Sql-server – Dynamic SELECT and place result in variable columns

dynamic-sqlperformancesql-server-2008-r2

Edit: I use Microsoft SQL Server Management Studio, I believe it's SQL 2008R2. Sorry, new to this.

I've got a complex question, at least, I think so since I can't find the answer after excessive googling.

Simplified situation:

Table | QuestionAnswers
id
user_id
question_id
answer

Table | Questions
id
question_id
question_name

Now I want to write a query that gives the following result:

user_id | question 1 | question 2 | question 3 | que...etc
1         Something
1                                   Something
2                      Something       
3         Something                
3                      Something

Or (but that shouldn't be too difficult if I have the above?):

user_id | question 1 | question 2 | question 3 | que...etc
1         Something                 Something
2                      Something
3         Something    Something

Where 'something' is the answer to the question.

[Text and element pointing records]
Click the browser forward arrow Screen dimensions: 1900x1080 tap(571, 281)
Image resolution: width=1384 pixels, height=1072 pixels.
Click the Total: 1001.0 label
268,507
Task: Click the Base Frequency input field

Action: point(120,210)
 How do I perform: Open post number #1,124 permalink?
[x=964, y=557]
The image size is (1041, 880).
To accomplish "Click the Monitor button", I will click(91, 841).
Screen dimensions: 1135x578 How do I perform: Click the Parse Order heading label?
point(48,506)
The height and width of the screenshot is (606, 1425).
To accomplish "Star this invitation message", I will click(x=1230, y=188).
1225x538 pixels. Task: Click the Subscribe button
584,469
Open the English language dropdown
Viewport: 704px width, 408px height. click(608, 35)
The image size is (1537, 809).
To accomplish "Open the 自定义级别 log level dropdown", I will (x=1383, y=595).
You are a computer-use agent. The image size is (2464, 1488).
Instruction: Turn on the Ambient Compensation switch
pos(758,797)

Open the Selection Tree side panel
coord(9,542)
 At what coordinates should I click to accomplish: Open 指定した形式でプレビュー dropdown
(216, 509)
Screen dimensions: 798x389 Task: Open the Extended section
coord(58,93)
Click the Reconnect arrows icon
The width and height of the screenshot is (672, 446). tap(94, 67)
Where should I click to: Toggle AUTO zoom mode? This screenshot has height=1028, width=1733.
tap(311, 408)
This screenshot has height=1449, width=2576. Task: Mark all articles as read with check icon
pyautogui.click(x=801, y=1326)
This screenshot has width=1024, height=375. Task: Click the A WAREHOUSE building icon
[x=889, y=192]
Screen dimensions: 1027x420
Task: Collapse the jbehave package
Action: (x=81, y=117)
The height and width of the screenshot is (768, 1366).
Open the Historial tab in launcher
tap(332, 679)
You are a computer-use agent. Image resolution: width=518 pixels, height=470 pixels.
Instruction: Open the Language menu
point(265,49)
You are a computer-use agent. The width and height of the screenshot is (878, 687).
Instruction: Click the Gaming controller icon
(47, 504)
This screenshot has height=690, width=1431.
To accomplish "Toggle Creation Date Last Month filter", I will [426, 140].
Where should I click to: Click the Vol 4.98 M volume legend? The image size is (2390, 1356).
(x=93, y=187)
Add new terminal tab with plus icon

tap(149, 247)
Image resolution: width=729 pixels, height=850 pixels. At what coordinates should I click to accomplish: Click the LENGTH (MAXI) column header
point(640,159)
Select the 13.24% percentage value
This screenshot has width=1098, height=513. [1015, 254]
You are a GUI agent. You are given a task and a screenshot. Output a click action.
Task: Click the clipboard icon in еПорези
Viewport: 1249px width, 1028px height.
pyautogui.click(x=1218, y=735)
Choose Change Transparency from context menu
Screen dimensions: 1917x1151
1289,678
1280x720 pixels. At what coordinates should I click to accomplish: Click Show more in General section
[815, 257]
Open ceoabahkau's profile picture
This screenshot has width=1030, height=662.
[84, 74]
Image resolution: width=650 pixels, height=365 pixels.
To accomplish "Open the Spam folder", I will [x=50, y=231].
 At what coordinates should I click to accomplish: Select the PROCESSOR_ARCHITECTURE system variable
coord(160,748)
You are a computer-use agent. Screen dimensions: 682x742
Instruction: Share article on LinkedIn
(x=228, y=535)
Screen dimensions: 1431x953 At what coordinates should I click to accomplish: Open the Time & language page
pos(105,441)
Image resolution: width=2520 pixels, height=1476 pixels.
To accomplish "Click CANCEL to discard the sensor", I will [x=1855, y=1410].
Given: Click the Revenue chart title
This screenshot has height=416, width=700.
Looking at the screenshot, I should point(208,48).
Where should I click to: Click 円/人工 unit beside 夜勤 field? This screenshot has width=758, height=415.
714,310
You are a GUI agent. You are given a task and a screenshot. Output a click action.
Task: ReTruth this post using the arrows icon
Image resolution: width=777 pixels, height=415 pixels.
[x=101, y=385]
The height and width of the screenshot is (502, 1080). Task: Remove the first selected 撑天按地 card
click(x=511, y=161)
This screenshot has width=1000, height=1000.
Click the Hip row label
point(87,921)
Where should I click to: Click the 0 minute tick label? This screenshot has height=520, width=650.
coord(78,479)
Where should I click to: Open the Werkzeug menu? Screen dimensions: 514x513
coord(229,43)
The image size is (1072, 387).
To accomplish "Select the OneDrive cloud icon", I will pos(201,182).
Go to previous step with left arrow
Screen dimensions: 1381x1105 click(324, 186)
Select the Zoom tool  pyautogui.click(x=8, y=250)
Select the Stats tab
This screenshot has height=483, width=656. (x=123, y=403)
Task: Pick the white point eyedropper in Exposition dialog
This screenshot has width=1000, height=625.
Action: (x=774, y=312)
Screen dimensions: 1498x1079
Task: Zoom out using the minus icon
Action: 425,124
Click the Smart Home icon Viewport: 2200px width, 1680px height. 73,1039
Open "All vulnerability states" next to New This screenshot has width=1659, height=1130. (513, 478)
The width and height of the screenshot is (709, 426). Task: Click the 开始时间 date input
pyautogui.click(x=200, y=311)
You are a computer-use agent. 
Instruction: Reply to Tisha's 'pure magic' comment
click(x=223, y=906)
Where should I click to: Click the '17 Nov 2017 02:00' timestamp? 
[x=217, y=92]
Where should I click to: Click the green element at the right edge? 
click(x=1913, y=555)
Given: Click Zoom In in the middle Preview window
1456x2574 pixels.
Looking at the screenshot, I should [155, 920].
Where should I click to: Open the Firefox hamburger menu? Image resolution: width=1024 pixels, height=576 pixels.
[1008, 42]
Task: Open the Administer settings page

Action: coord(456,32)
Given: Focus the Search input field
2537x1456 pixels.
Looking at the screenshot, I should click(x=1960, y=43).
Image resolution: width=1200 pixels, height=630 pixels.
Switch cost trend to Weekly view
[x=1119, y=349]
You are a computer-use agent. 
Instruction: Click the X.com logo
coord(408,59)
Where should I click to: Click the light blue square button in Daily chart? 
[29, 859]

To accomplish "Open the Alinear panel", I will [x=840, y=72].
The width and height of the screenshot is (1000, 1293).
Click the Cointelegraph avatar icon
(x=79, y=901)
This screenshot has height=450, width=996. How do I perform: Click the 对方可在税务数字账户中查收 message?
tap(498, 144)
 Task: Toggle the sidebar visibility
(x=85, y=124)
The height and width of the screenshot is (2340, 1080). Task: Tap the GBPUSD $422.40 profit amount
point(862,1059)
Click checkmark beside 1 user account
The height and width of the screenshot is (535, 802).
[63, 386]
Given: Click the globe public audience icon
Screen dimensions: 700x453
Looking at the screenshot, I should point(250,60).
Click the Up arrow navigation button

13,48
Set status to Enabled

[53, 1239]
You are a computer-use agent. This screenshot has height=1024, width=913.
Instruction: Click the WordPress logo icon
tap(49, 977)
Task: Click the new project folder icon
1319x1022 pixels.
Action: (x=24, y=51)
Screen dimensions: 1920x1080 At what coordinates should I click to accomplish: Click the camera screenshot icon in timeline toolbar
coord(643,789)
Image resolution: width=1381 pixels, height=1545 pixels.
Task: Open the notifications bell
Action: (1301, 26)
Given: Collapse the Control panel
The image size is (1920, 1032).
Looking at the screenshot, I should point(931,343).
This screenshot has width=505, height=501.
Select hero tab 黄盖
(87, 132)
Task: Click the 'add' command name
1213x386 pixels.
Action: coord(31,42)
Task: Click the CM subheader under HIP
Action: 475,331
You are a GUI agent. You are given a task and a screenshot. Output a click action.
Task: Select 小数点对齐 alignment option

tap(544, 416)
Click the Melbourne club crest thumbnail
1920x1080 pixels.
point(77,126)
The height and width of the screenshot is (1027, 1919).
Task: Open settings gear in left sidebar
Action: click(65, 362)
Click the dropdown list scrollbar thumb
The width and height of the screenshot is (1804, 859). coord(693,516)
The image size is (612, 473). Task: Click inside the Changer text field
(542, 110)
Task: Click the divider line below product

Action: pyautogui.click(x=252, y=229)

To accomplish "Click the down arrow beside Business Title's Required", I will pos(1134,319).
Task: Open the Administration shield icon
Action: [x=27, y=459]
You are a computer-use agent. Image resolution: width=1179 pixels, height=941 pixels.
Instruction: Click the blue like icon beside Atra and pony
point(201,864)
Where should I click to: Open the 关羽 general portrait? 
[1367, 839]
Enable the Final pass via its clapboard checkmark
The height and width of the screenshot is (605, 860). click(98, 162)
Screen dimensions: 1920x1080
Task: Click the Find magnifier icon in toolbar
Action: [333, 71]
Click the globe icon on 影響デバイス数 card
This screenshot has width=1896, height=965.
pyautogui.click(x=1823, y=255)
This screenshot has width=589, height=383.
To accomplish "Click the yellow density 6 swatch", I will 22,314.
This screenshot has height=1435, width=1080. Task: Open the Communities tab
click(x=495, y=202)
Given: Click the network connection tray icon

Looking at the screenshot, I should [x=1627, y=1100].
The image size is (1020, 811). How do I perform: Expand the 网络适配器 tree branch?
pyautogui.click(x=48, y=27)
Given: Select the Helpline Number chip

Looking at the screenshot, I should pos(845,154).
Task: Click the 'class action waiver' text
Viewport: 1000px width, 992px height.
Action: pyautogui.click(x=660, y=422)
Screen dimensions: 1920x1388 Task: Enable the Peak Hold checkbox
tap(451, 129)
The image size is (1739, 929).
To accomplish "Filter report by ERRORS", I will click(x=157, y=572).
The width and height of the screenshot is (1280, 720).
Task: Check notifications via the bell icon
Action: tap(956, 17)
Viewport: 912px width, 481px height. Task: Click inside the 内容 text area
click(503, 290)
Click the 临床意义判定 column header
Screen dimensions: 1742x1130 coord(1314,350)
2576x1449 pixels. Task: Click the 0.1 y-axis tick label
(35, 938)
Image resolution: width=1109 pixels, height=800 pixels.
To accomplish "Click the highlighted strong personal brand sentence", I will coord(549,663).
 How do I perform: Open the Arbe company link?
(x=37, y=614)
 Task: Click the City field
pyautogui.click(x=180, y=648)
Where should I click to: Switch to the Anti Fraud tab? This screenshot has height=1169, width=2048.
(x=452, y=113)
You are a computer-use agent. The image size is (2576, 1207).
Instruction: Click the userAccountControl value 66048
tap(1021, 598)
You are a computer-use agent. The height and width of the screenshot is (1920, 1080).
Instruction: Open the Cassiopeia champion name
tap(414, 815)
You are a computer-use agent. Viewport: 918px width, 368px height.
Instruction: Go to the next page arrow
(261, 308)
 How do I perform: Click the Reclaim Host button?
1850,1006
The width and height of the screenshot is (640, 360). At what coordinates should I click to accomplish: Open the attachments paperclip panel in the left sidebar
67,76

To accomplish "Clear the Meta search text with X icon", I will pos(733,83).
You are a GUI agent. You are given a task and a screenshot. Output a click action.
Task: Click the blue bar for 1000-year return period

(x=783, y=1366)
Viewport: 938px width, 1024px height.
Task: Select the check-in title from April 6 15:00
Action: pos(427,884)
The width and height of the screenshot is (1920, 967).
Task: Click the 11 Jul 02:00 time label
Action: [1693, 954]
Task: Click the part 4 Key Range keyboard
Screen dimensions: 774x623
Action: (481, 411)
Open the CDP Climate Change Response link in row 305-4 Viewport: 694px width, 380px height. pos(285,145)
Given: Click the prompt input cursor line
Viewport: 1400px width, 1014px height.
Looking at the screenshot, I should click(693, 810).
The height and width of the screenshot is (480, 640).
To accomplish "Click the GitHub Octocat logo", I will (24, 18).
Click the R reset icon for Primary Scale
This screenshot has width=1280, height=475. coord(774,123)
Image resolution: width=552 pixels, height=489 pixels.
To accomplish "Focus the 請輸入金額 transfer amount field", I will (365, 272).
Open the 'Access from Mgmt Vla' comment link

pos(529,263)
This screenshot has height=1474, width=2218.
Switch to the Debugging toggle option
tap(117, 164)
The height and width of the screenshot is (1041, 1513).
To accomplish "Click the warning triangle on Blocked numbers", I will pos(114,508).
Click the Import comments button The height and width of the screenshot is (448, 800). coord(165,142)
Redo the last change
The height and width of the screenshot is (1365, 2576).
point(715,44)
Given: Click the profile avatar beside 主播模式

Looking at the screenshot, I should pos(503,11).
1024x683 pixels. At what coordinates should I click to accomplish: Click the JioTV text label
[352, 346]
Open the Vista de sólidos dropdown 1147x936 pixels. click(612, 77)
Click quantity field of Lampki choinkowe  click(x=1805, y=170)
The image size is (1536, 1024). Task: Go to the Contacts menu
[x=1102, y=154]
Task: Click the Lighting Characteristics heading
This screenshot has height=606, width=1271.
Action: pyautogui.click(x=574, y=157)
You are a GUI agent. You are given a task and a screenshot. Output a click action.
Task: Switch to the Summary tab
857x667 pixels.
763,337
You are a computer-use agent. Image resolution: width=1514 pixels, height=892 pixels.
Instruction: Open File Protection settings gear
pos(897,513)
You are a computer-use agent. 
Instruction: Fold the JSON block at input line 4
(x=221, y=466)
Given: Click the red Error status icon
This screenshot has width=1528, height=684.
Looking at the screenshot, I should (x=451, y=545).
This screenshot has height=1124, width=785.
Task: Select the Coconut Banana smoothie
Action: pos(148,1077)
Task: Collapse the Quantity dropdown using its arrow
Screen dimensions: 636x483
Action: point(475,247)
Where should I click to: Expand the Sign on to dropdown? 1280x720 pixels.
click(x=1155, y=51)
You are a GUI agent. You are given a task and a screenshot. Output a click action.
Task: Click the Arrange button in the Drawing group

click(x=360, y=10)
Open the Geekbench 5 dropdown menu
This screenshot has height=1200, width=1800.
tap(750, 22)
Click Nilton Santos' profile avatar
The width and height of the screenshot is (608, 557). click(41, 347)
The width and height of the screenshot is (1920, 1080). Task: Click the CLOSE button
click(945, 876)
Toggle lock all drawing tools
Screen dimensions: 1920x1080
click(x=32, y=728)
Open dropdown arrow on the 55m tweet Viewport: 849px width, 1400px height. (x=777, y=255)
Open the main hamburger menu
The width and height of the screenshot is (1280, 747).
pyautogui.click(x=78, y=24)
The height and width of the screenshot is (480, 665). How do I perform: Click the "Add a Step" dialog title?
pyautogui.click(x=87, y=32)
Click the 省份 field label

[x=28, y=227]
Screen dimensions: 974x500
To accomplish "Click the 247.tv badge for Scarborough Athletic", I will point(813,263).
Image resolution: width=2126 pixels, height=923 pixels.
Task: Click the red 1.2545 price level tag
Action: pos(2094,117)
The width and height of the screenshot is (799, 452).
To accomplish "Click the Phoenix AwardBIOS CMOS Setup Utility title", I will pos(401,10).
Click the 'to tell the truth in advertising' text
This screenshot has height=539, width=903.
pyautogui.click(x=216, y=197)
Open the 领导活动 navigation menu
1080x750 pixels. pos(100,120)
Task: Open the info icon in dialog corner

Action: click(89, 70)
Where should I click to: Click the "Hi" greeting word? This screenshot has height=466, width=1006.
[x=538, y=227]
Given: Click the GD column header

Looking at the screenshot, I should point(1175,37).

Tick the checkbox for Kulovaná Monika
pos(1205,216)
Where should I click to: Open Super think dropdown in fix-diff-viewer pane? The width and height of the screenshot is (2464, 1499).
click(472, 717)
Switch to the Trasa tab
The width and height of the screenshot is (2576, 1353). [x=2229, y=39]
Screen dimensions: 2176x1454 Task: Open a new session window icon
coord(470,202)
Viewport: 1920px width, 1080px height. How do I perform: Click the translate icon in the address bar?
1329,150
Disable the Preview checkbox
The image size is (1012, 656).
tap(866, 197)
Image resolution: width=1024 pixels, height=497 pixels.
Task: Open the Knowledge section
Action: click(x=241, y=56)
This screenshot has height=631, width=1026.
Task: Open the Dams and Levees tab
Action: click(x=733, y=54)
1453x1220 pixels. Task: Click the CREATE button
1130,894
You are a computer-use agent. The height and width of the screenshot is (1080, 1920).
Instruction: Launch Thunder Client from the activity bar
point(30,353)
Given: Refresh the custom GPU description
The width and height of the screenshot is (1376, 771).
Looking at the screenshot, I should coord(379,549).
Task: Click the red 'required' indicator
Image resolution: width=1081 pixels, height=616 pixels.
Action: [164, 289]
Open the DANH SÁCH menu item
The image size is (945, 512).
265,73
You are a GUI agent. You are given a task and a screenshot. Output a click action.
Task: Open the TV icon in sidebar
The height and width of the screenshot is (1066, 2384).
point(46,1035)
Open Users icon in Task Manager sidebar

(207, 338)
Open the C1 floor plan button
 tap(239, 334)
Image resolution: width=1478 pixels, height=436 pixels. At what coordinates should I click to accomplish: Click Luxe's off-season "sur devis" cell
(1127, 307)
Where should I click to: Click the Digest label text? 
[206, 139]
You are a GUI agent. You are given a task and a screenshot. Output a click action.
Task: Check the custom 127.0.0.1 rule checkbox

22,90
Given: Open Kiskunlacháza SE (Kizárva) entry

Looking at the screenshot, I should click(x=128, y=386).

TASKS TO CARRY OUT
• 1. List the column names of the QuestionAnswers table in the SQL Server thread above.
• 2. Extend the SQL Server dynamic SELECT thread, starting after its last sentence.

TASK-BY-TASK ANSWERS
• 1. id, user_id, question_id, answer

• 2.
Now I have a possible query:

SELECT [user_id]    
      ,[answer] as Question1
      ,''       as Question2
      ,etc
FROM [QuestionAnswers]    
WHERE [question_id] = 1

UNION ALL

SELECT [user_id]    
       ,''       as Question1
       ,[answer] as Question2
       ,etc
FROM [QuestionAnswers]     
WHERE [question_id] = 2

UNION ALL

SELECT etc...

Works like a charm. Downside is that this way, I have to make x SELECT statements with x rows, where x is the number of questions I have (50+).

How can this be done dynamically? Is that possible?

I hope I explained myself good enough…

Kind regards,
Tjab

Best Answer

Adding an example to Michael's answer. The problem with the PIVOT is two fold. 1st, it wants to aggregate. You can get around this by defining your dataset to be distinct and using MAX or MIN functions. But your example above makes that impossible, due to a user being able to have multiple answer sets for a given question. You would end up with only one row with the two datasets aggregated for the dupe user. To get around this I added a "question_set" field, adding a date (distinct enough for this example) to each question/answer set.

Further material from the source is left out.